I had a few misconceptions about archival research when I first got into history nine years ago. I figured I would find all the forgotten documents buried in exotic archives, write about them and get famous. I’ve since learned that no one gets famous doing archival research. I’ve also learned that archival research involved lots of dust.

“One gets the feeling that a particular manuscript collection has been moldering in the dust of centuries until saved from oblivion by your call slip.”

This is what “top young historian,” Joanne Freeman, 43, told the History News Network. [note: historians age slower than average humans.].

The more romantic the place the more dangerous the dust. Another top young historian, Lisa A. Lindsay, at the very young — 39 — gave dust the context in really deserved:

“The year I lived in Nigeria conducting dissertation research (1993–94), I witnessed three changes of government, two general strikes, countless fuel shortages, and a military coup. I got sick with dysentery, mysterious rashes, and malaria; scabies infected my hands and arms when I worked in a particularly dusty archive.”

Dust was providing shelter to dust mites and leading to scabies epidemics among young top historians. This was total madness.

When Chris Gratien — co-founder of the very popular Ottoman History Podcast — told me he was starting a spin-off site on Ottoman Documents with Sam Dolbee called Tozlu Evrak, I chuckled. I had to chuckle, because I had to prove I understood the Turkish. Tozlu Evrak means “Dusty Document.”

Gratien and Dolbee are both top and young historians, and knew things could get dusty. I pointed out that historians often romanticize dust. Tribes had piercings, gangs had tatoos, journalists had war reportage, and historians had dust. And then it occurred to Gratien and Dolbee the blog was not about dust and documents. It was about removing the dust from the documents. So they renamed the blog, Tozsuz Evrak:

See http://www.docblog.ottomanhistorypodcast.com/

My first visit to an archive was a decade ago. I submitted a paper to peer-reviewed journal, Nations and Nationalism, and received the following feedback from one of the reviewers:

The draft contains a very few, very slight linguistic tics or errors that suggest the author is not a native English speaker (though extremely competent) — such as use of ‘innovate’ as an adjective (instead of ‘innovative’).

Having been described as “extremely competent” in my own native language, I knew my career was off to a good a start.

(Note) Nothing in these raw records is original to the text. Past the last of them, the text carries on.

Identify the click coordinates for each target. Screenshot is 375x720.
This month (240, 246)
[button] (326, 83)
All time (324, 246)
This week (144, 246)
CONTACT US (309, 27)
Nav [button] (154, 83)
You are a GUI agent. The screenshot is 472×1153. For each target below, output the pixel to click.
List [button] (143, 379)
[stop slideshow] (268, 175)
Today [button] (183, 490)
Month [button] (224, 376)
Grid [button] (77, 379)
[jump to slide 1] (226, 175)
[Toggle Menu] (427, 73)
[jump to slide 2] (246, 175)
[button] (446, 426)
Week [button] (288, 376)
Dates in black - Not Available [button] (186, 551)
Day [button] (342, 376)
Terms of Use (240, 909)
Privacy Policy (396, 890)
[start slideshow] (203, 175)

The second reviewer was less kind. “It was disappointing to realize that almost all the evidence came from secondary sources. A revisionist theory that runs against the grain of so many scholars must rest on much more serious scholarship.”

So I did what any trained historian would do: went out to find some evidence in an archive to support the argument of the paper I’d already written and tried to publish. So I trekked over to the Central Zionist Archives in Jerusalem, where I was living at the time. “You read Arabic?,” the archivist asked me immediately. “You bet,” I quickly murmured in broken Hebrew. Then she asked me for the exact number of the file I wanted.

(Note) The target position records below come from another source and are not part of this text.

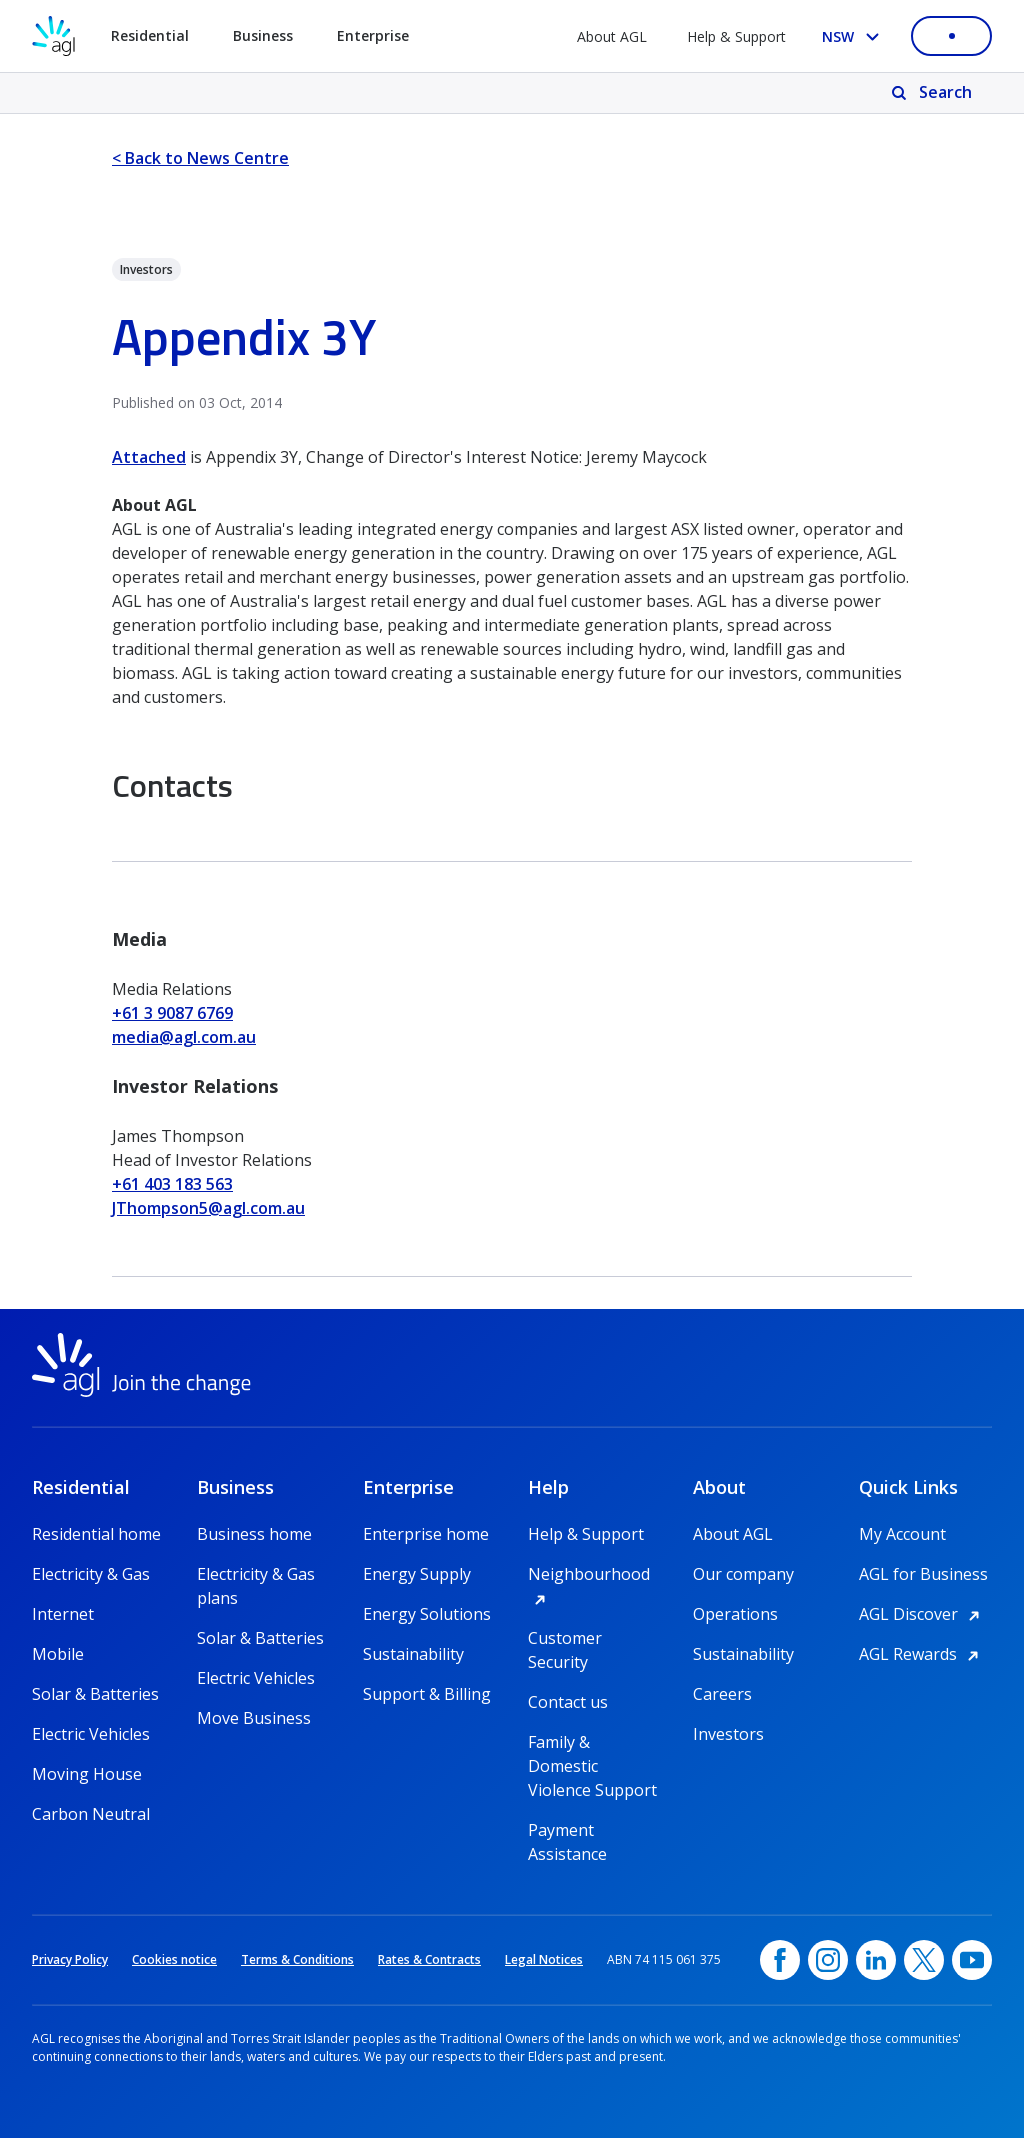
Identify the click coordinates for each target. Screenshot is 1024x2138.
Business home (254, 1534)
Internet (63, 1614)
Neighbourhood (594, 1574)
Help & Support (736, 36)
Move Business (254, 1718)
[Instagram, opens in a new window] (828, 1960)
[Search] (933, 93)
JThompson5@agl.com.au (208, 1208)
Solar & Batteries (95, 1694)
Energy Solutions (427, 1614)
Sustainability (413, 1654)
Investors (728, 1734)
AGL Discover (922, 1614)
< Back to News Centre (200, 158)
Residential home (96, 1534)
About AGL (612, 36)
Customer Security (565, 1638)
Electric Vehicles (91, 1734)
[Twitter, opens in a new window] (924, 1960)
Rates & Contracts (429, 1959)
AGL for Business (923, 1574)
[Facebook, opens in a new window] (780, 1960)
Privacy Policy (70, 1959)
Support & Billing (427, 1694)
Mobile (58, 1654)
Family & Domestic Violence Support (592, 1742)
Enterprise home (426, 1534)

This is not quite what I was expecting. I knew there were some Arabic newspapers in the personal files of David Yellin. “Can you show me to his section in the archive so I can find the newspapers myself?” I reminded the archivist that I had already lubed up my arms with anti-scabies lotion that morning. No amount of dust would deter me.

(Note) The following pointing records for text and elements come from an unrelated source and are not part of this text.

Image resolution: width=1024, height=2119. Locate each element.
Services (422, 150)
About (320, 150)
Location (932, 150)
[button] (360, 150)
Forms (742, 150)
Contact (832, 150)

Baroor sh’ein lekha musag ma’zeh arkiyon.” “It’s clear you have no idea what an archive is,” she snarled.

My American-accented Hebrew didn’t help the matter. She informed me that researchers — using the word hesitantly, it seemed — were strictly forbidden from entering the archive itself. Still, I would not be discouraged. I reassured myself that it was novelty, not accuracy, that would get my paper published. Surely I would be able find something dusty in that bloody archive so I could brag about it in my application to graduate school.